WHAT TO DO: In the data below, the answer is the run of lines from the line containing "Meilleur sac à" through the line containing "Авг 25, 2026 (156, 2358)", both included; print it exactly and nothing else.

RECORD EXTRACTS:
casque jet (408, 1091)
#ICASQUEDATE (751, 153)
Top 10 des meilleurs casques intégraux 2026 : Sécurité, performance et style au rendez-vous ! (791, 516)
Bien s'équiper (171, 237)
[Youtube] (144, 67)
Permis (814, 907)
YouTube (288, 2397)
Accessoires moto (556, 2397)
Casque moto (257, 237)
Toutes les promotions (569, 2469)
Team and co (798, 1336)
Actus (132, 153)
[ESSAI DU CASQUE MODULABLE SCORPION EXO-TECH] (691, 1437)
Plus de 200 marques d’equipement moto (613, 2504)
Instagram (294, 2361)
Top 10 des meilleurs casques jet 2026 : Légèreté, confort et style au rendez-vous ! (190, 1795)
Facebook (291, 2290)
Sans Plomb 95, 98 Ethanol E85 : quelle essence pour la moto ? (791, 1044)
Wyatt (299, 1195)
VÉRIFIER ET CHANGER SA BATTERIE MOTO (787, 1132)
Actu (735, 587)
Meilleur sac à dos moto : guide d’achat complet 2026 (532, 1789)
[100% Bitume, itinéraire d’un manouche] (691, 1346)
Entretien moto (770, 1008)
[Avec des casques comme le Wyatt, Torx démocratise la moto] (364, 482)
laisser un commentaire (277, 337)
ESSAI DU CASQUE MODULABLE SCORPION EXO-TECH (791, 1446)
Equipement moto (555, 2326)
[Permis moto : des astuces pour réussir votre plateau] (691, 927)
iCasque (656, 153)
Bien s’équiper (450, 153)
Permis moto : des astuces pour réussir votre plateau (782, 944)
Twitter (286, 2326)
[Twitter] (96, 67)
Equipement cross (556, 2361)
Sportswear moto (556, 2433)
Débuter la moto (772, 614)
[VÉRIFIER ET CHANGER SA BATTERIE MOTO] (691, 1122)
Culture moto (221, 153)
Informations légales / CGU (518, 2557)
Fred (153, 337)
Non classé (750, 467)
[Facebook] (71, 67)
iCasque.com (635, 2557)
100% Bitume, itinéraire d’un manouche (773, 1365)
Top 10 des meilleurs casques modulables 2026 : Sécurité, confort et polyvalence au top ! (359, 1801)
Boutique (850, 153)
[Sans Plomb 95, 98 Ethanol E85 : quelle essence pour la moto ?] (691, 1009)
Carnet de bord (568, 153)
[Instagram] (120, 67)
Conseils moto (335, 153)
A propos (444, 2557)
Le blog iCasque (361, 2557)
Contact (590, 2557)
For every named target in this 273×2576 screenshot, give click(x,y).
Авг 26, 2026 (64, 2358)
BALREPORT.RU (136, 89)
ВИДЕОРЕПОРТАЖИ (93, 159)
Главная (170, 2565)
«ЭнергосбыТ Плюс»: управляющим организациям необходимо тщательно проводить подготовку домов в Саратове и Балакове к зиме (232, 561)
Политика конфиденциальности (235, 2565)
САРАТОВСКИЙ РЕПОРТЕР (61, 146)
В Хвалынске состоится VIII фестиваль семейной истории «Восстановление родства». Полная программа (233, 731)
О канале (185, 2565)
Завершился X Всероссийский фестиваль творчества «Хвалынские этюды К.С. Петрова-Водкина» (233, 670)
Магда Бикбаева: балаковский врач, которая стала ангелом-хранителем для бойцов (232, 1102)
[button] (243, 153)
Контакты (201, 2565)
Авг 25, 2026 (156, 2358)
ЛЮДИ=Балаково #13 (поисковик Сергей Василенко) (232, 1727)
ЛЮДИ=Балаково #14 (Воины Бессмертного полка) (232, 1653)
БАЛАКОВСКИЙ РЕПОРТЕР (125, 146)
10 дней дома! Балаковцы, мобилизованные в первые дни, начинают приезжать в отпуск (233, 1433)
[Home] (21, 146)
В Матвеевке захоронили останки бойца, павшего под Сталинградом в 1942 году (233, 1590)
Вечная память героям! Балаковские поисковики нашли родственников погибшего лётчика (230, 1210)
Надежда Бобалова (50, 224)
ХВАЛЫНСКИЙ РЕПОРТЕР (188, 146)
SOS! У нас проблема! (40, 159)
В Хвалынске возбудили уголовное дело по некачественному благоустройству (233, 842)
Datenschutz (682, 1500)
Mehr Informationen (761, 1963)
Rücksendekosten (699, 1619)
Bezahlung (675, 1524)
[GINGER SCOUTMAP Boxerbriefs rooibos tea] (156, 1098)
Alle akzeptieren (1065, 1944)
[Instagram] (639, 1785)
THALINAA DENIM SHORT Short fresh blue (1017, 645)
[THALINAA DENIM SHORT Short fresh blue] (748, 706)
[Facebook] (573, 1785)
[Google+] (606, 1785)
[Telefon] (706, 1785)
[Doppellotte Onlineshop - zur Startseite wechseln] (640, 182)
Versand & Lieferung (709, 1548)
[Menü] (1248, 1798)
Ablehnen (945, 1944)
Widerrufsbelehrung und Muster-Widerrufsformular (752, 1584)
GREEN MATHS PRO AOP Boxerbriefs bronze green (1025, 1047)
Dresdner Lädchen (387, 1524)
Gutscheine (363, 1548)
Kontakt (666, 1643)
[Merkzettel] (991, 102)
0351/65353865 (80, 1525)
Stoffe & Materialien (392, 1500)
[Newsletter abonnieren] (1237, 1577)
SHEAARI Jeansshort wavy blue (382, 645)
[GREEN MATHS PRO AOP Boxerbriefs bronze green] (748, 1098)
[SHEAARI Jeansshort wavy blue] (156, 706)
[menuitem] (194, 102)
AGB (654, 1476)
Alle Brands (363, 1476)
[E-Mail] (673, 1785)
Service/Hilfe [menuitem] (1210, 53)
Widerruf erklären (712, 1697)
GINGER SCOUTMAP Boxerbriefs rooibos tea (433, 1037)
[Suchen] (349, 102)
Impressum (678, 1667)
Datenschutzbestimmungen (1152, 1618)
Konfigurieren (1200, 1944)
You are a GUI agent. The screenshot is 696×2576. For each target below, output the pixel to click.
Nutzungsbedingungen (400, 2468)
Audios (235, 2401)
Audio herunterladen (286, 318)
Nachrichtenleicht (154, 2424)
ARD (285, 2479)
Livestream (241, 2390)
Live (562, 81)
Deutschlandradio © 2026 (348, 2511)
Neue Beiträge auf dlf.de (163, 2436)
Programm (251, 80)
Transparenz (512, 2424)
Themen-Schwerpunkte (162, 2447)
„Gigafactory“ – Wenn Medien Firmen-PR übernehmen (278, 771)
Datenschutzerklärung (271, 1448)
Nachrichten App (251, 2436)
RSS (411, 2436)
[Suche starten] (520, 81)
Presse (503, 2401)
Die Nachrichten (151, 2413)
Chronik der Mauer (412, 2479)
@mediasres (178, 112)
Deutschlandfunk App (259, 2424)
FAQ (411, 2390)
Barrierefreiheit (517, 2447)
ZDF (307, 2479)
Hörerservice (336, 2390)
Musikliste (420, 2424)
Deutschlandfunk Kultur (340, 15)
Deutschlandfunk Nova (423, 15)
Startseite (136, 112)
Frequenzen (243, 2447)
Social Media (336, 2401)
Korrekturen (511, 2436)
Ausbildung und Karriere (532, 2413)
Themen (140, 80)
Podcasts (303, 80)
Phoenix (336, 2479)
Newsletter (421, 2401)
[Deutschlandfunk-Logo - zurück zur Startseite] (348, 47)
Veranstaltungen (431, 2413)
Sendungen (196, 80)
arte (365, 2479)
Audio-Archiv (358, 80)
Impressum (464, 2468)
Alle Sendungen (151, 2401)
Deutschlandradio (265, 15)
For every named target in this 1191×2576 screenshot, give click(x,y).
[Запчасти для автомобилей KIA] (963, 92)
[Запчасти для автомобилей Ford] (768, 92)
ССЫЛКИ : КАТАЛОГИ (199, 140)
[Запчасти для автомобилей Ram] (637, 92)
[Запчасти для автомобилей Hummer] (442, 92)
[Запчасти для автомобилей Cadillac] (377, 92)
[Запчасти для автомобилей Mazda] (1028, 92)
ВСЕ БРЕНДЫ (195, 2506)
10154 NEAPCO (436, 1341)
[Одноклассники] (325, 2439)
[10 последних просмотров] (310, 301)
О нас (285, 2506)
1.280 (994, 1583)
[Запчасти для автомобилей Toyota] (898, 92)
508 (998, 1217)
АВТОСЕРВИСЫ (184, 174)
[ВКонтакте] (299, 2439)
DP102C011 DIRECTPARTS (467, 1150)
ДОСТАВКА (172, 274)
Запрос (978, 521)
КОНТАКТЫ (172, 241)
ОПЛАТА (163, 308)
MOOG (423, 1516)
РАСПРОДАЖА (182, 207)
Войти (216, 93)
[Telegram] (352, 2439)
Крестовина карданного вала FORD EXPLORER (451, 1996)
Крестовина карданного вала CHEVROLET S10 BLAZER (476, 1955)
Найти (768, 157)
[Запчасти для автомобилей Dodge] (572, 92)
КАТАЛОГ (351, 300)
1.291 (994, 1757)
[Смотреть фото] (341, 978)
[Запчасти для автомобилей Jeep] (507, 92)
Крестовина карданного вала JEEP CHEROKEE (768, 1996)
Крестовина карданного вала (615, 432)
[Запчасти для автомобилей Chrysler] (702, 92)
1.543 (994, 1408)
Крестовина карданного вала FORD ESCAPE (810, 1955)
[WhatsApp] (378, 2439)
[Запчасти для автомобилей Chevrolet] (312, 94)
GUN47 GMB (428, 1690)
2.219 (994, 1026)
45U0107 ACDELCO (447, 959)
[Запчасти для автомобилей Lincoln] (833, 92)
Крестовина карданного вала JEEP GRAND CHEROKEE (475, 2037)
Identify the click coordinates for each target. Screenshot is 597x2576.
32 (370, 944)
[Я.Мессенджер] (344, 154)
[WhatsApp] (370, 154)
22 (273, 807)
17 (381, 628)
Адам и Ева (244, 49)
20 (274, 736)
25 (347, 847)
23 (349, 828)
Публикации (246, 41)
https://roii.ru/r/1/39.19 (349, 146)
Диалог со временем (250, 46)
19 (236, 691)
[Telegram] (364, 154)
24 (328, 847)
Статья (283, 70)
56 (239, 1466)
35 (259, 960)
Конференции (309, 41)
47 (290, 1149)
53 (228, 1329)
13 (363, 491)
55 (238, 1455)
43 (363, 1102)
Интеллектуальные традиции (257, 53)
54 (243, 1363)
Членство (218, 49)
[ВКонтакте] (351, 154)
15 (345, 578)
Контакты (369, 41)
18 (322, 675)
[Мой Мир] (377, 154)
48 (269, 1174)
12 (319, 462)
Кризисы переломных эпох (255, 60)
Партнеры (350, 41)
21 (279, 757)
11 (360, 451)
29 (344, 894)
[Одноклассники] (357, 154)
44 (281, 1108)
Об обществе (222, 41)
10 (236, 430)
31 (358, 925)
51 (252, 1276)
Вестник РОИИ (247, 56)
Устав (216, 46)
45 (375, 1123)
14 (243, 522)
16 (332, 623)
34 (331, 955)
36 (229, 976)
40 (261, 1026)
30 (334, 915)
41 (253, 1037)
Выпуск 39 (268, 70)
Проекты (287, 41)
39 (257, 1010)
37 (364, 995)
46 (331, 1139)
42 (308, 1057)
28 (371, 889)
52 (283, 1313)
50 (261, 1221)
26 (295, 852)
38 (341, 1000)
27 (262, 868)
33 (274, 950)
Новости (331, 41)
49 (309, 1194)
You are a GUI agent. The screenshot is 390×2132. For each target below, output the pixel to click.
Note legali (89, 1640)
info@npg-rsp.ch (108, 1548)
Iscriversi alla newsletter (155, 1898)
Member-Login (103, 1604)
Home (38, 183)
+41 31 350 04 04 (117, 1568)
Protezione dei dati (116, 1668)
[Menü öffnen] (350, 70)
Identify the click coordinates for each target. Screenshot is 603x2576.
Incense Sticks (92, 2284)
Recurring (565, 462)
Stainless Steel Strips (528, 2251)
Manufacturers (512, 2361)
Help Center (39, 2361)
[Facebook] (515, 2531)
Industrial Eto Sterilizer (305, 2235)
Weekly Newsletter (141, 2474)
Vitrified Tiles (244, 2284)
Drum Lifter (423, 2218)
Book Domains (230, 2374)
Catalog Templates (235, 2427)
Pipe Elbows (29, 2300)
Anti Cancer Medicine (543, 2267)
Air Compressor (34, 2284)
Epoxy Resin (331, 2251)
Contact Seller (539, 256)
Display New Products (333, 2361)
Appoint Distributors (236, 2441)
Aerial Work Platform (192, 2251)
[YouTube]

WRITTEN RESPONSE:
Meilleur sac à dos moto : guide d’achat complet 2026 (532, 1789)
[100% Bitume, itinéraire d’un manouche] (691, 1346)
Entretien moto (770, 1008)
[Avec des casques comme le Wyatt, Torx démocratise la moto] (364, 482)
laisser un commentaire (277, 337)
ESSAI DU CASQUE MODULABLE SCORPION EXO-TECH (791, 1446)
Equipement moto (555, 2326)
[Permis moto : des astuces pour réussir votre plateau] (691, 927)
iCasque (656, 153)
Bien s’équiper (450, 153)
Permis moto : des astuces pour réussir votre plateau (782, 944)
Twitter (286, 2326)
[Twitter] (96, 67)
Equipement cross (556, 2361)
Sportswear moto (556, 2433)
Débuter la moto (772, 614)
[VÉRIFIER ET CHANGER SA BATTERIE MOTO] (691, 1122)
Culture moto (221, 153)
Informations légales / CGU (518, 2557)
Fred (153, 337)
Non classé (750, 467)
[Facebook] (71, 67)
iCasque.com (635, 2557)
100% Bitume, itinéraire d’un manouche (773, 1365)
Top 10 des meilleurs casques modulables 2026 : Sécurité, confort et polyvalence au top ! (359, 1801)
Boutique (850, 153)
[Sans Plomb 95, 98 Ethanol E85 : quelle essence pour la moto ?] (691, 1009)
Carnet de bord (568, 153)
[Instagram] (120, 67)
Conseils moto (335, 153)
A propos (444, 2557)
Le blog iCasque (361, 2557)
Contact (590, 2557)
For every named target in this 273×2576 screenshot, give click(x,y).
Авг 26, 2026 (64, 2358)
BALREPORT.RU (136, 89)
ВИДЕОРЕПОРТАЖИ (93, 159)
Главная (170, 2565)
«ЭнергосбыТ Плюс»: управляющим организациям необходимо тщательно проводить подготовку домов в Саратове и Балакове к зиме (232, 561)
Политика конфиденциальности (235, 2565)
САРАТОВСКИЙ РЕПОРТЕР (61, 146)
В Хвалынске состоится VIII фестиваль семейной истории «Восстановление родства». Полная программа (233, 731)
О канале (185, 2565)
Завершился X Всероссийский фестиваль творчества «Хвалынские этюды К.С. Петрова-Водкина» (233, 670)
Магда Бикбаева: балаковский врач, которая стала ангелом-хранителем для бойцов (232, 1102)
[button] (243, 153)
Контакты (201, 2565)
Авг 25, 2026 (156, 2358)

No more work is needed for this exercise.